L'histoire du bienheureux Adolph Kolping
L'essor du système industriel en Allemagne au XIXe siècle a conduit de nombreux hommes célibataires vers les villes, où leur foi était mise à l'épreuve. Le père Adolph Kolping a alors entrepris un ministère auprès d'eux, espérant qu'ils ne se détourneraient pas de la foi catholique, comme c'était le cas pour d'autres ouvriers dans l'Europe industrialisée.
Né dans le village de Kerpen, Adolph devint cordonnier dès son plus jeune âge en raison de la situation économique de sa famille. Ordonné prêtre en 1845, il œuvra auprès des jeunes ouvriers de Cologne, fondant une chorale qui, dès 1849, devint la Société des jeunes ouvriers. Une antenne de cette société vit le jour à Saint-Louis (Missouri) en 1856. Neuf ans plus tard, on comptait plus de 400 Gesellenvereine ( sociétés ouvrières ) à travers le monde. Aujourd'hui, ce groupe rassemble plus de 450 000 membres dans 54 pays.
Plus communément appelée la Société Kolping, elle met l'accent sur la sanctification de la vie familiale et la dignité du travail. Le père Kolping œuvra pour l'amélioration des conditions de travail et apporta une aide précieuse aux plus démunis. À l'instar de saint Jean Bosco à Turin, il partageait le même intérêt pour l'accompagnement des jeunes hommes dans les grandes villes. Il disait à ses disciples : « Les besoins du temps vous dicteront votre conduite. » Le père Kolping affirmait : « La première chose qu'un homme découvre dans la vie, la dernière à laquelle il tend la main, et le bien le plus précieux qu'il possède, même sans s'en rendre compte, c'est la famille. »
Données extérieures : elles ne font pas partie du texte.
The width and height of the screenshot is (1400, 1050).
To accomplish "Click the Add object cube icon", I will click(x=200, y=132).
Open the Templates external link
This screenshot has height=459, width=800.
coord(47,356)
Les bienheureux Adolphe Kolping et Jean Duns Scot sont enterrés dans la Minoritenkirche de Cologne, qui était à l'origine un lieu de culte franciscain conventuel. Le siège international de la Société Kolping se trouve en face de cette église.
Les membres de Kolping se sont rendus à Rome depuis l'Europe, l'Amérique, l'Afrique, l'Asie et l'Océanie pour la béatification du père Kolping en 1991, à l'occasion du centenaire de l'encyclique révolutionnaire du pape Léon XIII « Rerum Novarum » – « Sur l'ordre social ». Le témoignage personnel et l'apostolat du père Kolping ont contribué à préparer cette encyclique.
Réflexion
Certains pensaient que le père Kolping gaspillait son temps et ses talents auprès de jeunes ouvriers des villes industrialisées. Dans certains pays, l'Église catholique était perçue par de nombreux travailleurs comme l'alliée des patrons et l'ennemie des ouvriers. Des hommes comme Adolph Kolping ont démontré le contraire.